Nick: Ousmane Dieng has been rapidly rising up many draft boards in recent weeks after he closed the NBL season on a much stronger note than his poor and inconsistent play early in the season might indicate. He was a potential lottery pick heading into the season, and Cleveland could take a big swing on Dieng here if they think he’s worth the upside bet.
Albert: With that 39th pick in the second round, they could easily target guys like Justin Lewis, Hyunjung Lee, Jake LaRavia, or Hugo Besson. All those guys can offer them wing size and skills that they need.

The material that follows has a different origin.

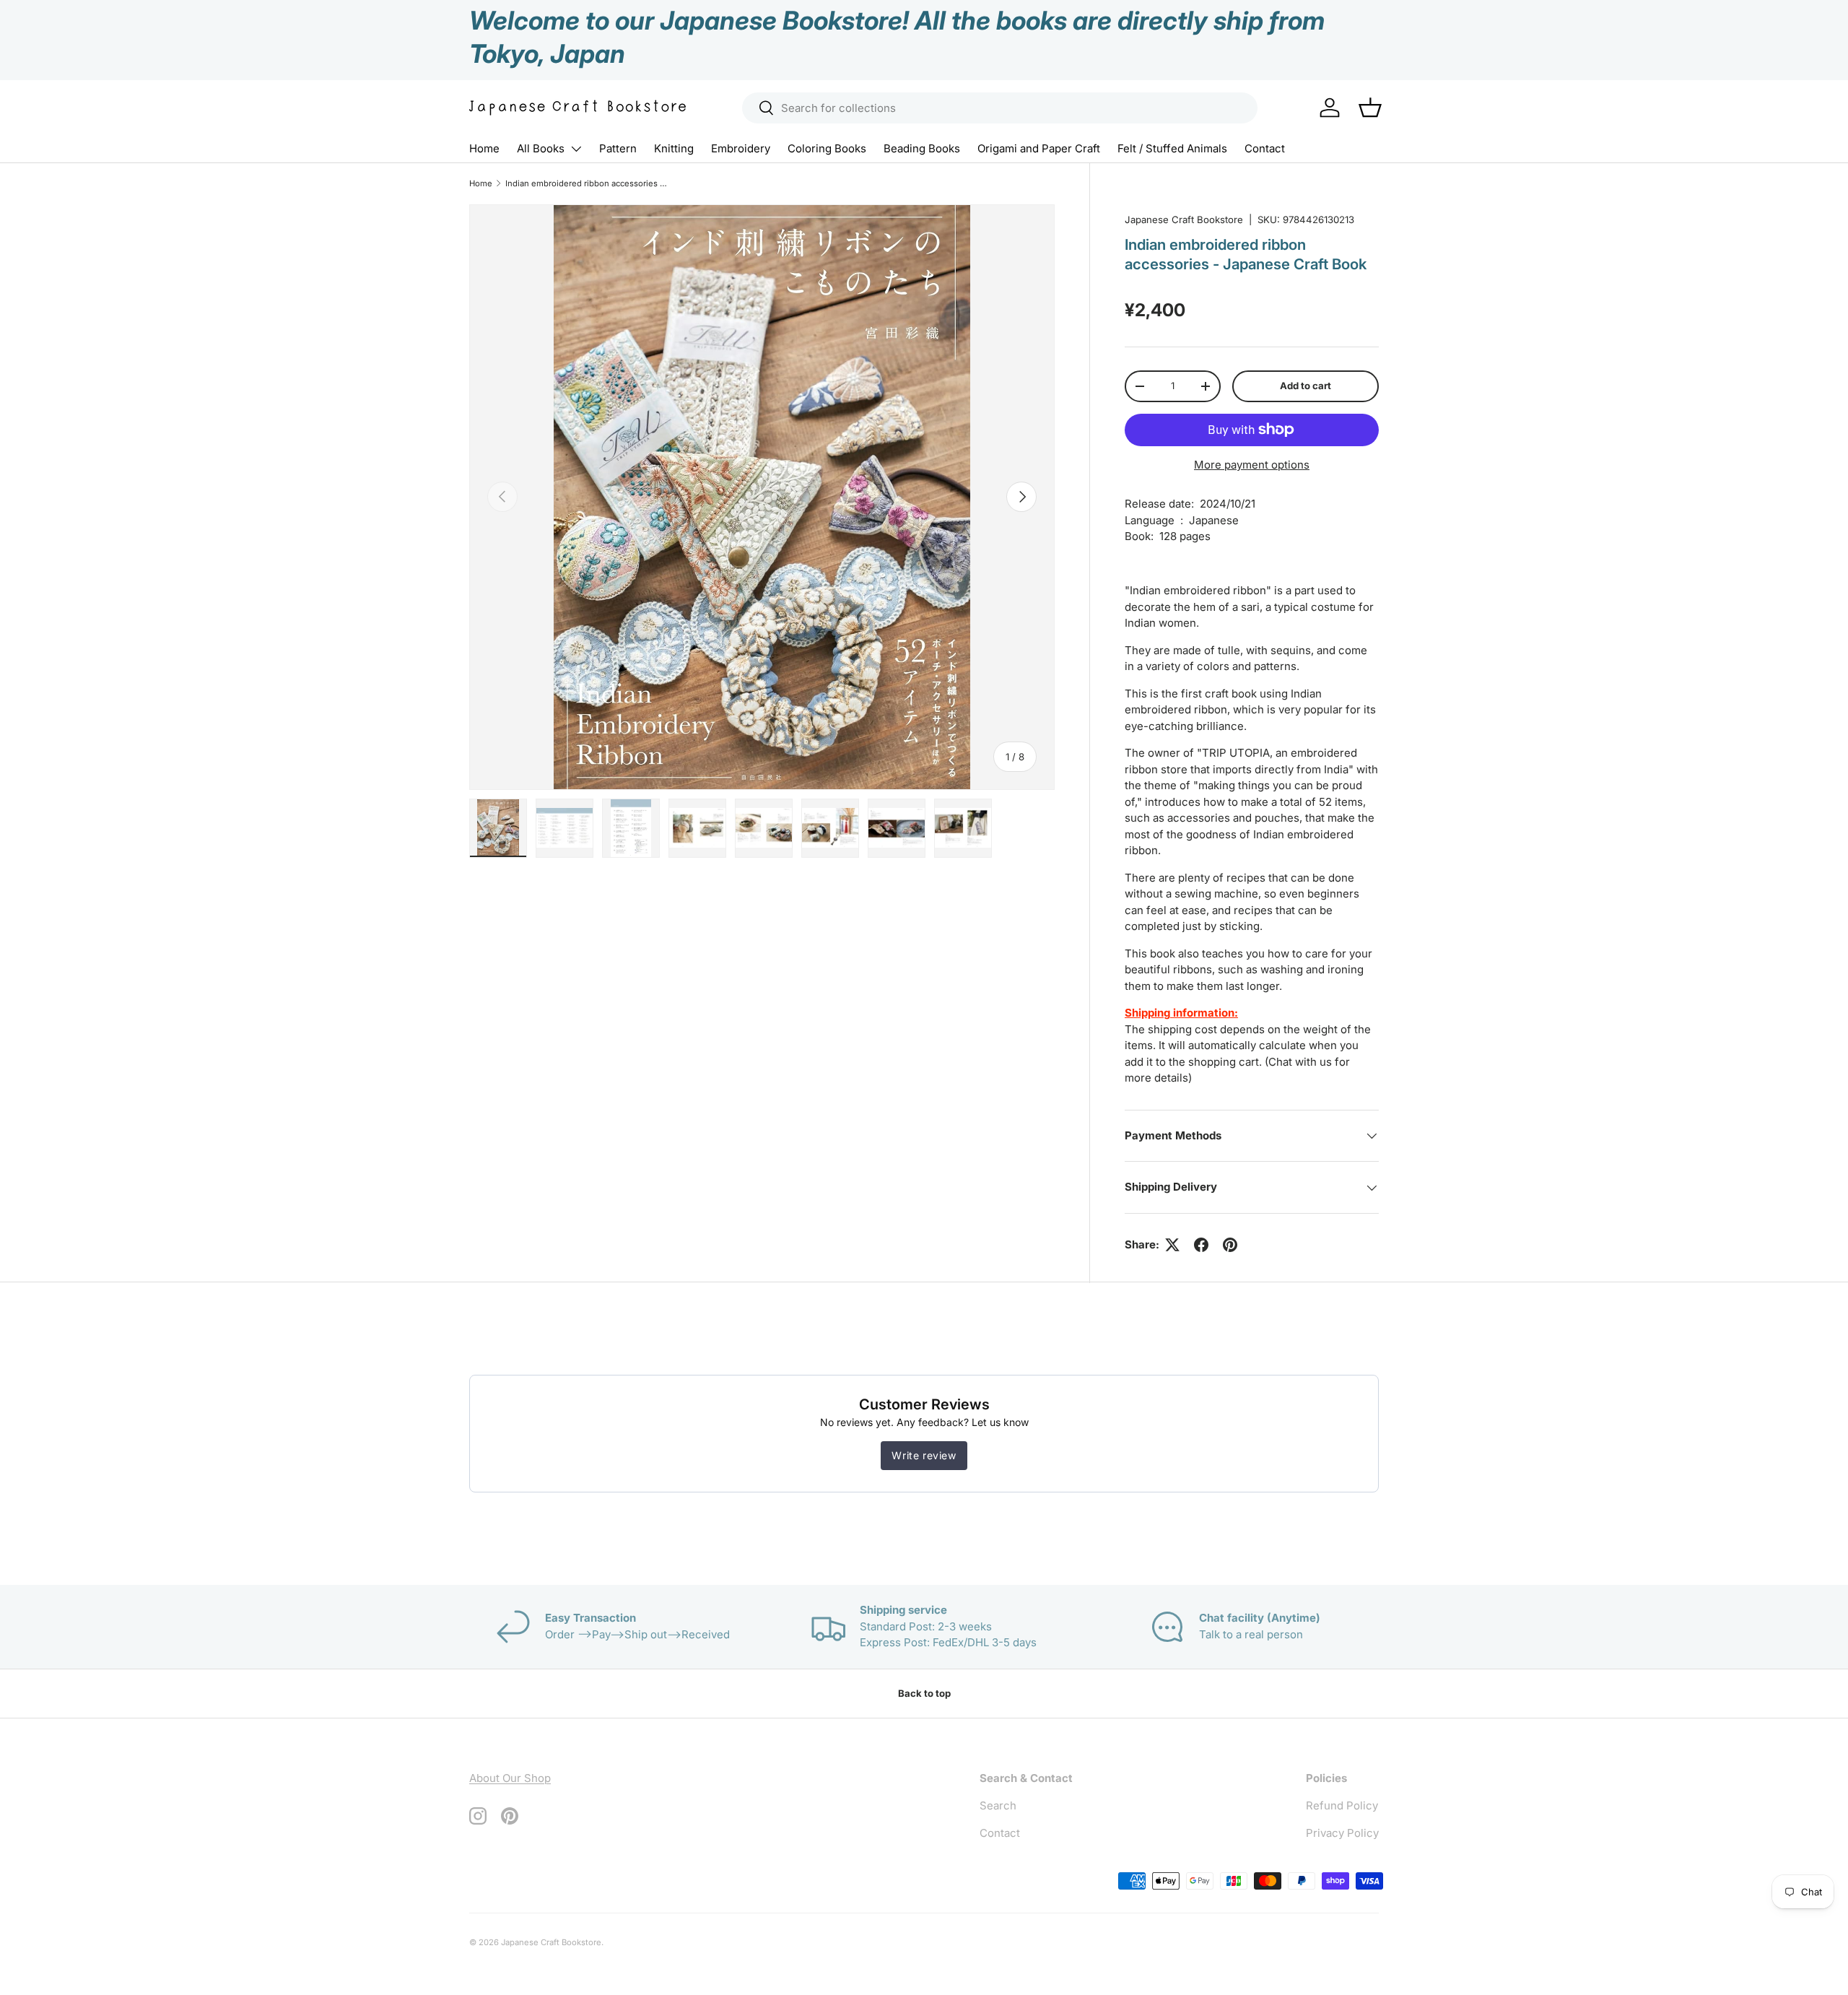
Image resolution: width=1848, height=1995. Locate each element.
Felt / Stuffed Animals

Alex: It’s got to be Jalen Williams, right? Everyone’s favorite riser coming out of the combine. He has the size, skill, and shooting profile that could slot right into the Cavs rotation. I also think his defense is underrated.
Evan: I’d go with either Nikola Jovic or Ousmane Dieng. Both could be big swings at 14, but if either player hits, it could also do wonders for Cleveland. Dieng and Jovic offer a blend of size, playmaking, and shooting that would be a welcomed addition to the Cavs rotation next season.
Maxwell: Dalen Terry. It may seem like a big reach, but I could see a team talking themselves into him. He’s a reliable catch-and-shoot player who adds additional playmaking and can help cover up the defensive issues of other backcourt teammates.
Stephen: I’d go to Ousmane Dieng. He has such a wide range of projected draftability. Selecting a player that is sort of a project but could yield scary results should he hit is a move we might not be ready for if it happens. Let’s keep making the Cavs TALL!